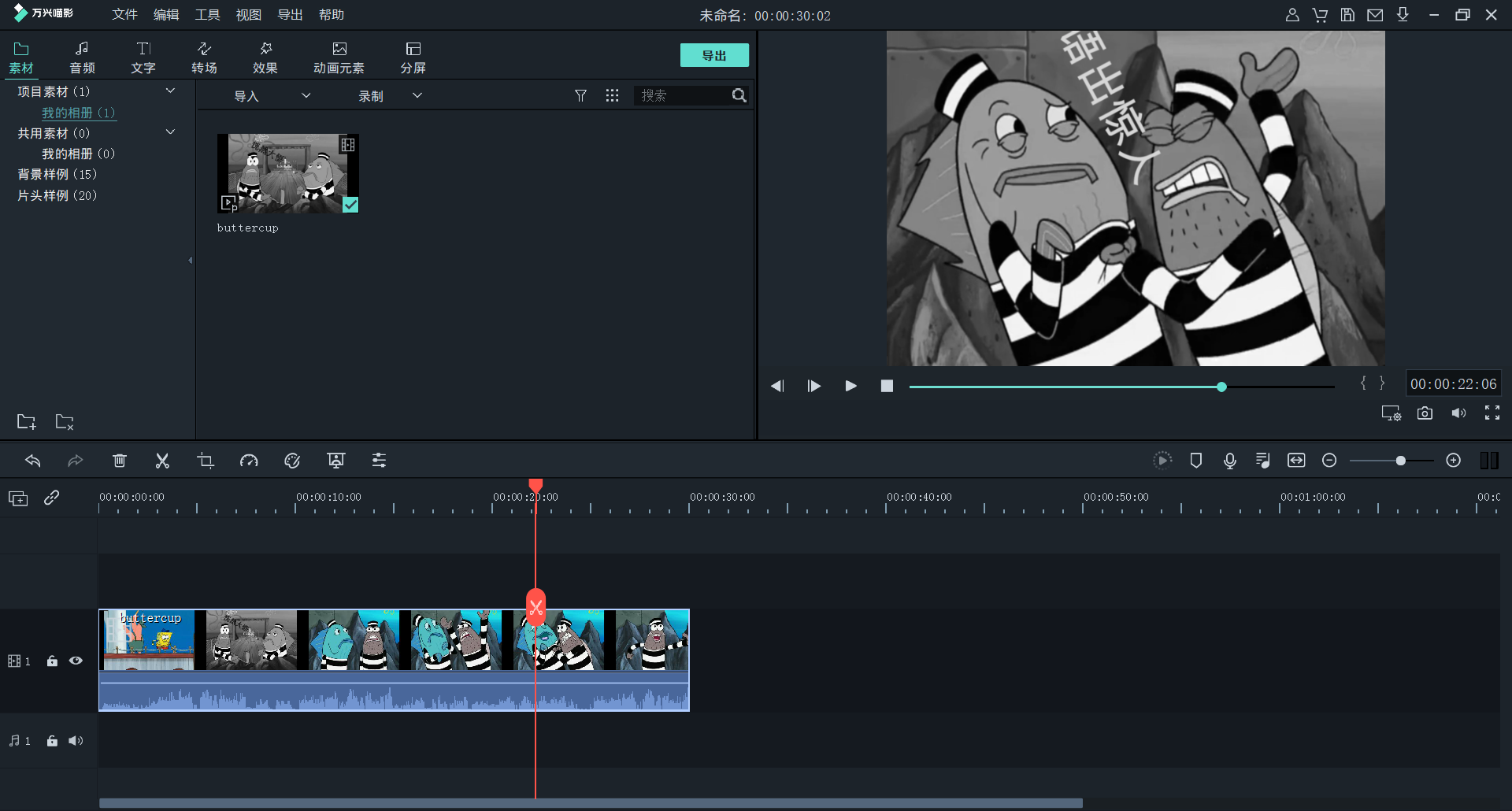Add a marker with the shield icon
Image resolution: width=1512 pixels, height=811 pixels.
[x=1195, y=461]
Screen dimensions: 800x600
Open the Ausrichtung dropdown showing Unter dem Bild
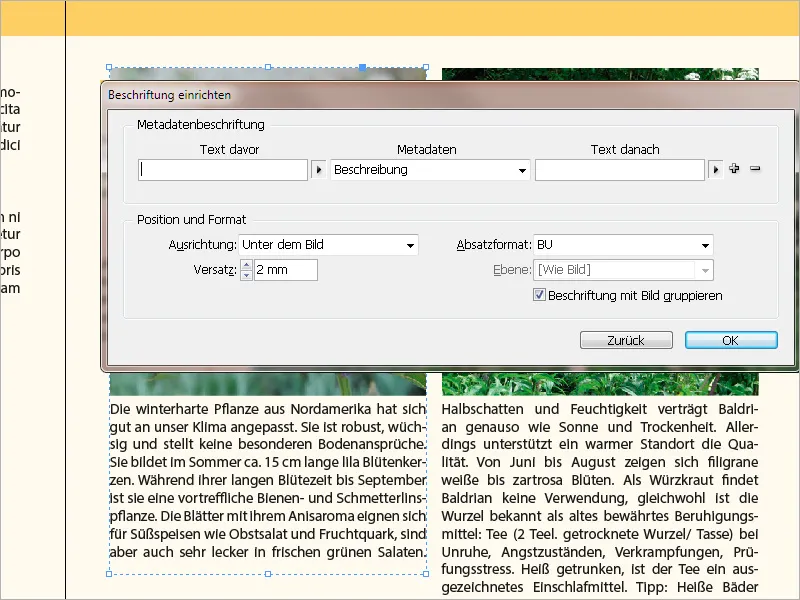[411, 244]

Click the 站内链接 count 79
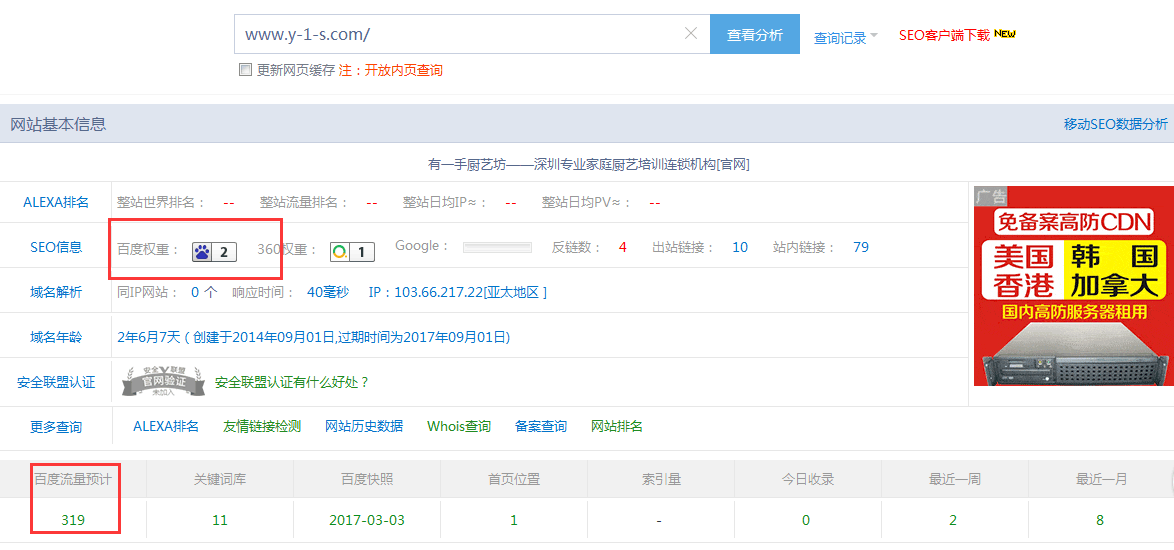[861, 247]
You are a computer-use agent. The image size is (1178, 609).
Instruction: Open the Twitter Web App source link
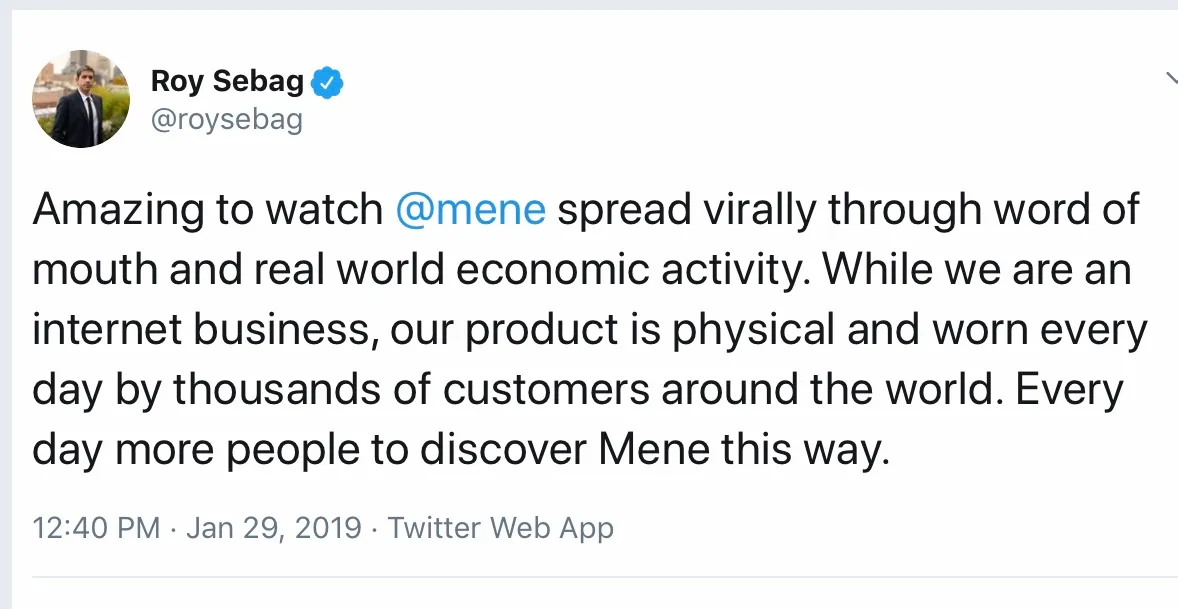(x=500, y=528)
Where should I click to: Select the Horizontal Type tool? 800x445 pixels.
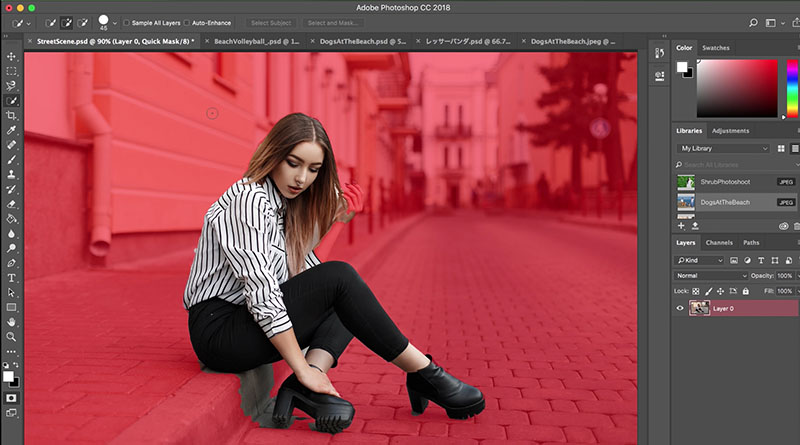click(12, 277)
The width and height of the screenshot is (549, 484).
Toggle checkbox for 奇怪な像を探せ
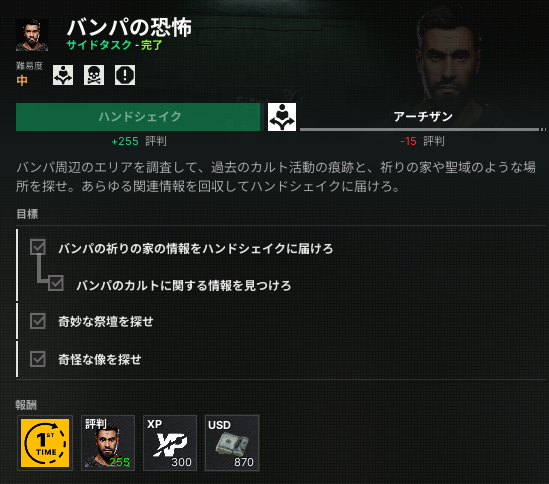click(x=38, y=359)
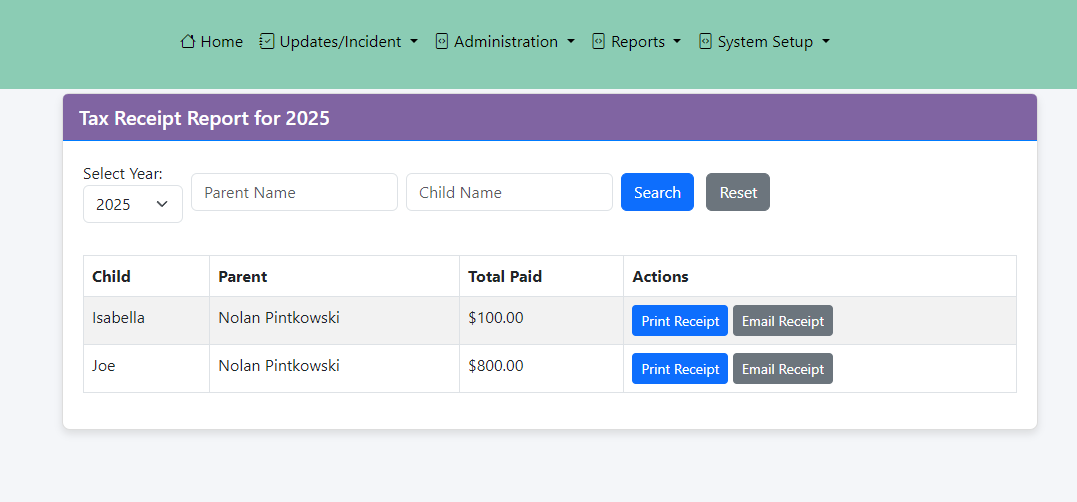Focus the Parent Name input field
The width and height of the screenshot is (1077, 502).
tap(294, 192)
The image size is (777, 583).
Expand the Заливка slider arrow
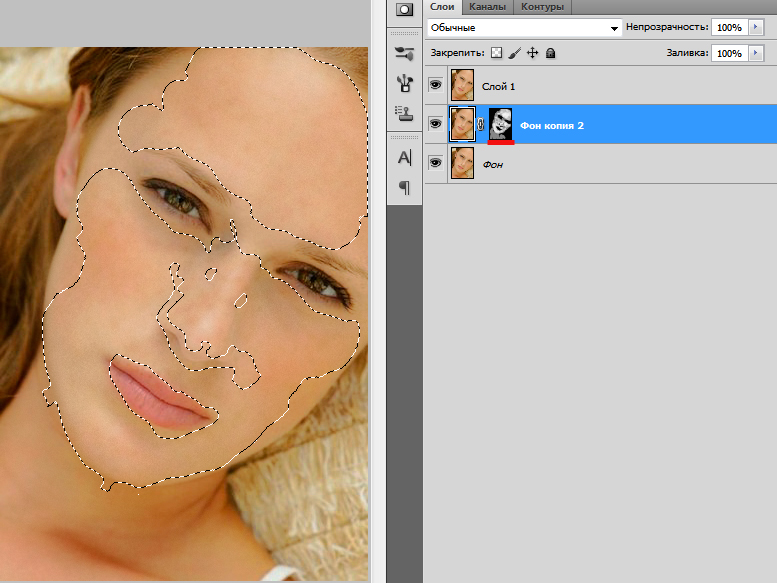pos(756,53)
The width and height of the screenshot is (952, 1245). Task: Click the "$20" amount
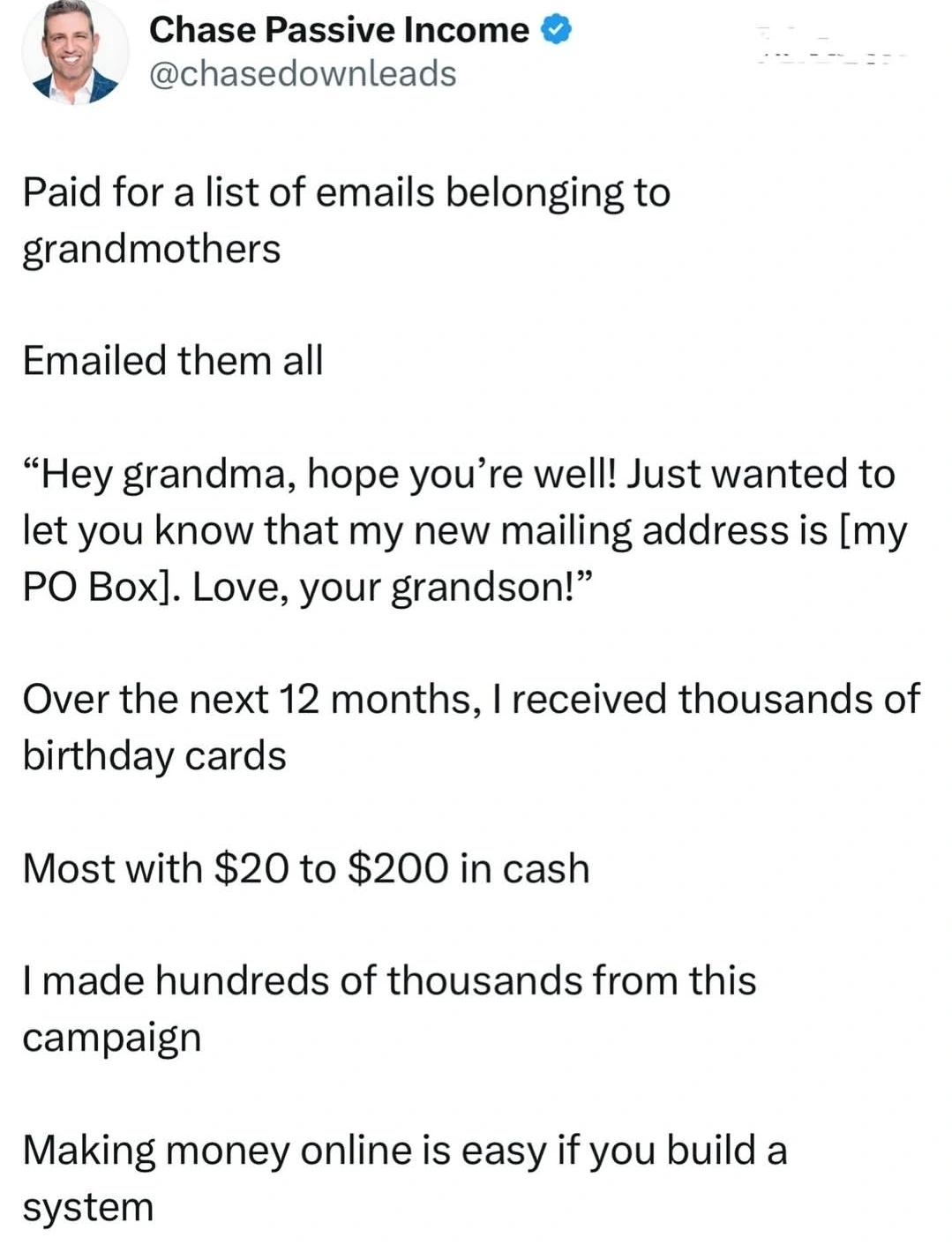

Work task
Print exactly the lines from the one containing "Instruction: Open the" through the last line of the records, both included, and leave out the pictures.

Answer to this exercise
Instruction: Open the Twitter Web App source link
(x=500, y=528)
Where should I click to: Select the Horizontal Type tool? 800x445 pixels.
click(12, 277)
The width and height of the screenshot is (549, 484).
Toggle checkbox for 奇怪な像を探せ
click(x=38, y=359)
Focus the Parent Name input field
The width and height of the screenshot is (1077, 502).
tap(294, 192)
The image size is (777, 583).
Expand the Заливка slider arrow
pos(756,53)
The width and height of the screenshot is (952, 1245). Task: Click the "$20" amount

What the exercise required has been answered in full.